Their theory is motivated by frequent CI errors of the children in which a contralateral movement is imitated with an ipsilateral movement, but the target of the movement is chosen correctly, i.e. the correct ear is touched. The authors conclude that the children determine the goal correctly, but don’t have enough working memory / attention to process all aspects of the demonstrated movements and simply execute the movement that achieves that goal and is most natural to them. In adults these kinds of errors are greatly reduced which is perhaps a result of greater attention abilities, but when the imitation task is made slightly more complicated similar errors can be observed.

Another important part of the theory suggests that demonstrated movements are decomposed into separate aspects and that these are ordered in a hierarchy (a goal and subgoals) such that aspects higher in the hierarchy are imitated with greater care. They report about experiments in which such a hierarchy seems to be observed for aspects object identitiy, object treatment, use of effector and movement (in this order). While there is a certain difference between object specific aspects and movement specific aspects, I’m not so certain about the strict hierarchy.

Anyway, the experiments are pretty convincing and strongly support a goal directed theory of imitation in contrast to theories which propose a direct mapping from sensory input to motor output.

Real-time Motion Retargeting to Highly Varied User-Created Morphologies.

Hecker, C., Raabe, B., Enslow, R. W., DeWeese, J., Maynard, J., and van Prooijen, K.
in: Proceedings of ACM SIGGRAPH ’08, 2008
URL, Google Scholar


Character animation in video games””whether manually key-framed or motion captured””has traditionally relied on codifying skeletons early in a game’s development, and creating animations rigidly tied to these fixed skeleton morphologies. This paper introduces a novel system for animating characters whose morphologies are unknown at the time the animation is created. Our authoring tool allows animators to describe motion using familiar posing and key-framing methods. The system records the data in a morphology-independent form, preserving both the animation’s structural relationships and its stylistic information.
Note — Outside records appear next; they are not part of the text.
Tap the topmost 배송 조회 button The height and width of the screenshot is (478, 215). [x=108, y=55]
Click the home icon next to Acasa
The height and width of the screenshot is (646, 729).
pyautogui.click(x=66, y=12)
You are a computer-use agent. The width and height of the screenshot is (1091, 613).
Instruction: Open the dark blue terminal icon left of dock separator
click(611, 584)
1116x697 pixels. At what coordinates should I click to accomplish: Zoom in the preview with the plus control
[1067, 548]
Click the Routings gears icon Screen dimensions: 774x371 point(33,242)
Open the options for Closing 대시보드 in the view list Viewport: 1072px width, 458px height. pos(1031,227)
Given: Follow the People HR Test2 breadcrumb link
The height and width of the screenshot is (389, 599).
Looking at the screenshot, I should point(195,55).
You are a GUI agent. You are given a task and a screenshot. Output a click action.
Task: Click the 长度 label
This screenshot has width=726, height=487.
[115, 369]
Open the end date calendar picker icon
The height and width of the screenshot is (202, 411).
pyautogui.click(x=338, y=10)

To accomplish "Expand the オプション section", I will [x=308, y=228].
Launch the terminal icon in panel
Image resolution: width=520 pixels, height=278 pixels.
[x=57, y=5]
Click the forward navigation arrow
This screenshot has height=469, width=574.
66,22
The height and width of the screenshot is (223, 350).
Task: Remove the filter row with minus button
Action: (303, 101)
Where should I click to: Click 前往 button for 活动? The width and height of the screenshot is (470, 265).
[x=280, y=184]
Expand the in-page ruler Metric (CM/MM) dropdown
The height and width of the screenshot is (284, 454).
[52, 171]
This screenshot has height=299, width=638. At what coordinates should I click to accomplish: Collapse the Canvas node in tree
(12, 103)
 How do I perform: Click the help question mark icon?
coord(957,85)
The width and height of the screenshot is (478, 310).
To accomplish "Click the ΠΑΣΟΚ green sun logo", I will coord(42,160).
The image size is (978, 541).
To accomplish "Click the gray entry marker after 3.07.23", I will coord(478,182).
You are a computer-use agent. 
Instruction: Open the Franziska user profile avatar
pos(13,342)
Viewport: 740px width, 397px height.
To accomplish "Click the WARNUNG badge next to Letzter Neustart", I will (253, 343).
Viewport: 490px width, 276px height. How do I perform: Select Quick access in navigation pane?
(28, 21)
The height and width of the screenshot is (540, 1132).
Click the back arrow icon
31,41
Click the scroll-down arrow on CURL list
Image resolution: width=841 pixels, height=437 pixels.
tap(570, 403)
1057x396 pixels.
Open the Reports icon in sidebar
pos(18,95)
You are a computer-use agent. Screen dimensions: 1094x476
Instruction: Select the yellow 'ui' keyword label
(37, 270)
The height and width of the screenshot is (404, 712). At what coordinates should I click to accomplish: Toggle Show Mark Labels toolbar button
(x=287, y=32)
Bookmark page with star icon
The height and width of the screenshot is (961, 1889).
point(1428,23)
At runtime, the generalized data are applied to specific characters to yield pose goals that are supplied to a robust and efficient inverse kinematics solver. This system allows us to animate characters with highly varying skeleton morphologies that did not exist when the animation was authored, and, indeed, may be radically different than anything the original animator envisioned.


The paper explains how motion retargeting to wildly varying creatures is done in Electronic Arts’ game Spore. The crucial point is that they devised an animation system (Spasm) in which animators do not work on a fixed body, but on meta-level descriptions of body parts which are showcased on a small set of example bodies in the program window. Animators first select body parts by choosing descriptors like “grasper in front”. Then they can define movements in different modes e.g. relative to rest position, relative to external target, relative to limb length and similar others. The authors say in the discussion: “However, it takes weeks to build up an intuition about which kinds of motions generalize across a wide range of characters and which don’t.”

In principal they have devised an animation system in which motions are described in task space instead of in joint space (the standard in animation with e.g. Maya). Well, it’s some kind of hybrid. In general, everything in the paper is very ad hoc as the main objective is to make it work in real-time for the game. Anyway, the paper is not really addressing the problem of motion retargeting where you observe motion on one body and try to get it on another. Rather here they are concerned with representing motion from the beginning in such a way that it is easily transferred to a wide range of very different bodies.

A large part of the paper is about playing the so stored motion on a particular body (“specialization”). For this they use their own ad hoc IK solver. I didn’t find any interesting principles here (they sort out position of the spine first and only then solve for constraint satisfaction of the limbs), but I also didn’t put a lot of effort to understand what’s going on.